§ Work item:
Restate the entries below word for word, omitting nothing.

Pixel coordinate grounding data
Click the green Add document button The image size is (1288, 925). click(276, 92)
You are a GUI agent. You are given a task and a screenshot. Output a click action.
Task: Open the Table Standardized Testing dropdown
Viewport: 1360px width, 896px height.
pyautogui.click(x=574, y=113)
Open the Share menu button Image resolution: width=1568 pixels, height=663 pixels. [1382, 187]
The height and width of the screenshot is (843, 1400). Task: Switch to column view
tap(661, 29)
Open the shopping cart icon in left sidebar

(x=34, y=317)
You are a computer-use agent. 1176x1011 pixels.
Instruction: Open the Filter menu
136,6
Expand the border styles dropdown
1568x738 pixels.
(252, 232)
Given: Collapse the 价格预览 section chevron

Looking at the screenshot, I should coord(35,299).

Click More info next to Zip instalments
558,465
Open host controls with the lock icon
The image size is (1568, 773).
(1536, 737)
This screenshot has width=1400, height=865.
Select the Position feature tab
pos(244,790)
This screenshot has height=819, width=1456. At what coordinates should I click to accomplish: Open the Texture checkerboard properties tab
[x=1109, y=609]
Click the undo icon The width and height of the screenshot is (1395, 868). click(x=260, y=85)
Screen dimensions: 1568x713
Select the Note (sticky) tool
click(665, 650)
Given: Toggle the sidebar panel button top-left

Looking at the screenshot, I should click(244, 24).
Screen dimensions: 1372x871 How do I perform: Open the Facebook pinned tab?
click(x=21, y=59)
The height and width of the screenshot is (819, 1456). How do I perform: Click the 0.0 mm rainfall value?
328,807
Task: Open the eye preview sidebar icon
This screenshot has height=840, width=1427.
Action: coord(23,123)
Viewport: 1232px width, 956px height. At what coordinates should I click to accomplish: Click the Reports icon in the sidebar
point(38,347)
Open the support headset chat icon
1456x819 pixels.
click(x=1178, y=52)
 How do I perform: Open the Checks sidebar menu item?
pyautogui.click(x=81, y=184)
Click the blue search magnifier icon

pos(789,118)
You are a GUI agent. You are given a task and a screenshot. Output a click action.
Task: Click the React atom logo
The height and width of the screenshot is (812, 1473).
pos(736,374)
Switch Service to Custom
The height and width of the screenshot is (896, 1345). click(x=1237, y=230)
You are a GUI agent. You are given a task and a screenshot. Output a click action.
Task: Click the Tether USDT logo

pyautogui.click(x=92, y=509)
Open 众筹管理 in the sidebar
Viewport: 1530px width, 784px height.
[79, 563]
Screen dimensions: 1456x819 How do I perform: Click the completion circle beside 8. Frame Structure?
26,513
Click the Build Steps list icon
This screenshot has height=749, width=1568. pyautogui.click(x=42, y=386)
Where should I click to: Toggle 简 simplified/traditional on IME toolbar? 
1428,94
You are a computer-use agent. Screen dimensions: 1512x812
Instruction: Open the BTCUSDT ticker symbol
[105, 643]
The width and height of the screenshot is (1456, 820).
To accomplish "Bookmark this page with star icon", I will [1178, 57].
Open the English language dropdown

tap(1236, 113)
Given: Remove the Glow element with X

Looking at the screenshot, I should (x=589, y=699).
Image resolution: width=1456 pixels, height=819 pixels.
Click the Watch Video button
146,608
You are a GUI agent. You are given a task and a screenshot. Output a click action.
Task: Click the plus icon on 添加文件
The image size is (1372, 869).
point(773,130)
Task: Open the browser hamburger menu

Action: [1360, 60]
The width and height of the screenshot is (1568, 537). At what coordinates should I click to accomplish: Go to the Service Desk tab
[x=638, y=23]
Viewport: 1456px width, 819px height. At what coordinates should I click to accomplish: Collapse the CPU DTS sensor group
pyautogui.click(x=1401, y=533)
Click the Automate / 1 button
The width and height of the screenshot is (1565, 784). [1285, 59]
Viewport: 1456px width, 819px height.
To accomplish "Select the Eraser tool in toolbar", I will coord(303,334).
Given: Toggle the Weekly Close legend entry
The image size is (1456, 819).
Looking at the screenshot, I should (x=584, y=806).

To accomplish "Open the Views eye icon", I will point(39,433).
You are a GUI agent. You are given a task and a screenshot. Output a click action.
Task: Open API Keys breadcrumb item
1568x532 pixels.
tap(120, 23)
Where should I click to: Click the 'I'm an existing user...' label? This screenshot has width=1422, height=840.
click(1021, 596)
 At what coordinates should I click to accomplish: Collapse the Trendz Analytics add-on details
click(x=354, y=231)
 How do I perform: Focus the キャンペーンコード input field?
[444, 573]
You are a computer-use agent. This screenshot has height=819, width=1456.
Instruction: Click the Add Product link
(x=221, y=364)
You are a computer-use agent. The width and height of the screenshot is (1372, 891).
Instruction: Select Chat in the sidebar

§ Response:
Click the green Add document button The image size is (1288, 925). click(276, 92)
You are a GUI agent. You are given a task and a screenshot. Output a click action.
Task: Open the Table Standardized Testing dropdown
Viewport: 1360px width, 896px height.
pyautogui.click(x=574, y=113)
Open the Share menu button Image resolution: width=1568 pixels, height=663 pixels. [1382, 187]
The height and width of the screenshot is (843, 1400). Task: Switch to column view
tap(661, 29)
Open the shopping cart icon in left sidebar

(x=34, y=317)
You are a computer-use agent. 1176x1011 pixels.
Instruction: Open the Filter menu
136,6
Expand the border styles dropdown
1568x738 pixels.
(252, 232)
Given: Collapse the 价格预览 section chevron

Looking at the screenshot, I should coord(35,299).

Click More info next to Zip instalments
558,465
Open host controls with the lock icon
The image size is (1568, 773).
(1536, 737)
This screenshot has width=1400, height=865.
Select the Position feature tab
pos(244,790)
This screenshot has height=819, width=1456. At what coordinates should I click to accomplish: Open the Texture checkerboard properties tab
[x=1109, y=609]
Click the undo icon The width and height of the screenshot is (1395, 868). click(x=260, y=85)
Screen dimensions: 1568x713
Select the Note (sticky) tool
click(665, 650)
Given: Toggle the sidebar panel button top-left

Looking at the screenshot, I should click(244, 24).
Screen dimensions: 1372x871 How do I perform: Open the Facebook pinned tab?
click(x=21, y=59)
The height and width of the screenshot is (819, 1456). How do I perform: Click the 0.0 mm rainfall value?
328,807
Task: Open the eye preview sidebar icon
This screenshot has height=840, width=1427.
Action: coord(23,123)
Viewport: 1232px width, 956px height. At what coordinates should I click to accomplish: Click the Reports icon in the sidebar
point(38,347)
Open the support headset chat icon
1456x819 pixels.
click(x=1178, y=52)
 How do I perform: Open the Checks sidebar menu item?
pyautogui.click(x=81, y=184)
Click the blue search magnifier icon

pos(789,118)
You are a GUI agent. You are given a task and a screenshot. Output a click action.
Task: Click the React atom logo
The height and width of the screenshot is (812, 1473).
pos(736,374)
Switch Service to Custom
The height and width of the screenshot is (896, 1345). click(x=1237, y=230)
You are a GUI agent. You are given a task and a screenshot. Output a click action.
Task: Click the Tether USDT logo

pyautogui.click(x=92, y=509)
Open 众筹管理 in the sidebar
Viewport: 1530px width, 784px height.
[79, 563]
Screen dimensions: 1456x819 How do I perform: Click the completion circle beside 8. Frame Structure?
26,513
Click the Build Steps list icon
This screenshot has height=749, width=1568. pyautogui.click(x=42, y=386)
Where should I click to: Toggle 简 simplified/traditional on IME toolbar? 
1428,94
You are a computer-use agent. Screen dimensions: 1512x812
Instruction: Open the BTCUSDT ticker symbol
[105, 643]
The width and height of the screenshot is (1456, 820).
To accomplish "Bookmark this page with star icon", I will [1178, 57].
Open the English language dropdown

tap(1236, 113)
Given: Remove the Glow element with X

Looking at the screenshot, I should (x=589, y=699).
Image resolution: width=1456 pixels, height=819 pixels.
Click the Watch Video button
146,608
You are a GUI agent. You are given a task and a screenshot. Output a click action.
Task: Click the plus icon on 添加文件
The image size is (1372, 869).
point(773,130)
Task: Open the browser hamburger menu

Action: [1360, 60]
The width and height of the screenshot is (1568, 537). At what coordinates should I click to accomplish: Go to the Service Desk tab
[x=638, y=23]
Viewport: 1456px width, 819px height. At what coordinates should I click to accomplish: Collapse the CPU DTS sensor group
pyautogui.click(x=1401, y=533)
Click the Automate / 1 button
The width and height of the screenshot is (1565, 784). [1285, 59]
Viewport: 1456px width, 819px height.
To accomplish "Select the Eraser tool in toolbar", I will coord(303,334).
Given: Toggle the Weekly Close legend entry
The image size is (1456, 819).
Looking at the screenshot, I should (x=584, y=806).

To accomplish "Open the Views eye icon", I will point(39,433).
You are a GUI agent. You are given a task and a screenshot. Output a click action.
Task: Open API Keys breadcrumb item
1568x532 pixels.
tap(120, 23)
Where should I click to: Click the 'I'm an existing user...' label? This screenshot has width=1422, height=840.
click(1021, 596)
 At what coordinates should I click to accomplish: Collapse the Trendz Analytics add-on details
click(x=354, y=231)
 How do I perform: Focus the キャンペーンコード input field?
[444, 573]
You are a computer-use agent. This screenshot has height=819, width=1456.
Instruction: Click the Add Product link
(x=221, y=364)
You are a computer-use agent. The width and height of the screenshot is (1372, 891).
Instruction: Select Chat in the sidebar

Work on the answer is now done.